With the right mix of talent and backing from executives, FoxNext was able to enjoy great success with its first game, Marvel: Strike Force, which has seen over 22 million installs and revenue of more than $175 million. Moreover, 60% of daily active users play every day, which is enormous. “We have a daily connection with Marvel fans. We talk to them everyday,” Loeb noted. 

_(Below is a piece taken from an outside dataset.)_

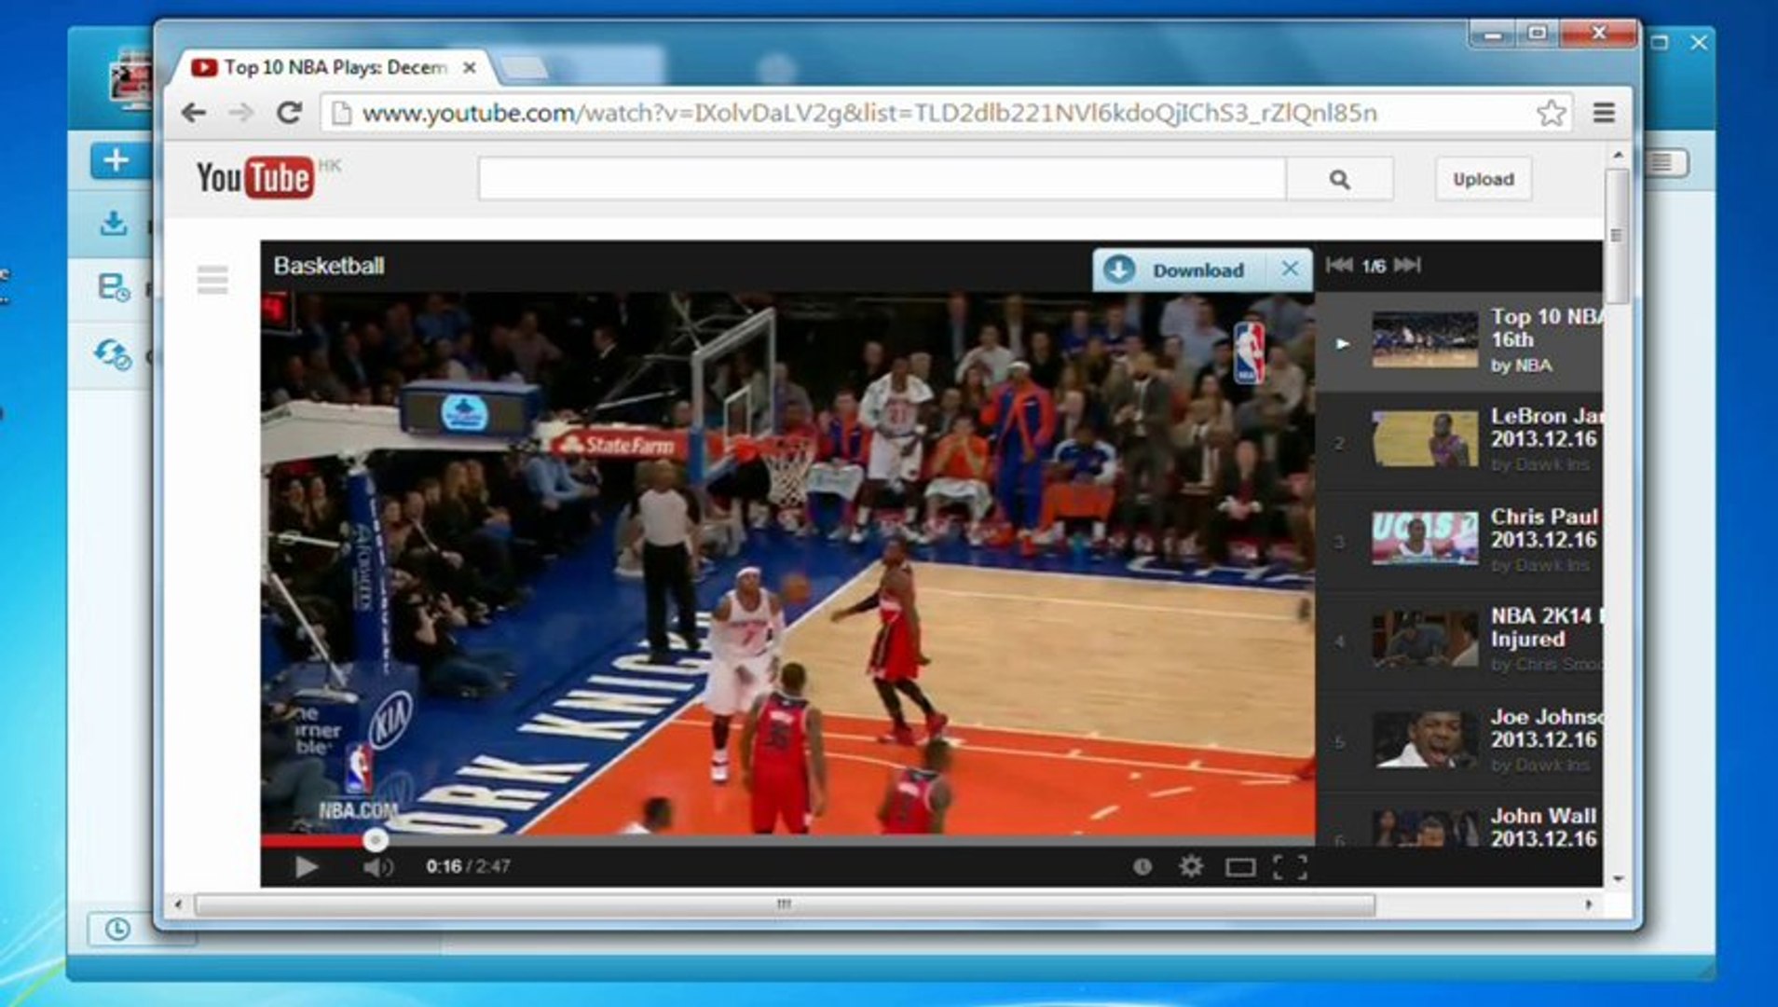This screenshot has width=1778, height=1007.
Task: Select the Downloads tray icon in sidebar
Action: click(x=112, y=224)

This was all possible because Fox took a great IP and a great idea and went all-in. Not only did Fox back the game fully, but the company thought about how to integrate it with its overall strategy. Fox leaned into its strengths in marketing and promoted both the Deadpool Blu-ray and the game in the same commercial -- and it actually worked out better for both properties.


“Lean into your strengths, but don’t run away from risks. Stick with the stuff you know really well, but be really ambitious. If you’ve got great talent and you’ve got a great idea, have them make the biggest, most ambitious thing you know they can do. Hollywood is really good at this. When it’s great, go all in,” Loeb said.

As the industry heads more and more into a platform agnostic era, fueled in part by the rise of the cloud, devices will matter less and less. The divisions, Loeb said, will come from the business models. 

“A lot of the time our industry gets fixated on platform rather than recognizing business model,” Loeb added. “This is, I think, one of the most interesting things I've learned from Fox. They have a very firm division between television and film. Those are two different divisions. Television is serialized. It's like our services, and they think of it being cut by business models... They don't think the screen is what the most important thing is. They think about it as the model of generating content and how the business works is what divides the business. So I think we're going to increasingly see in our industry a division between services...rather than based on platform.”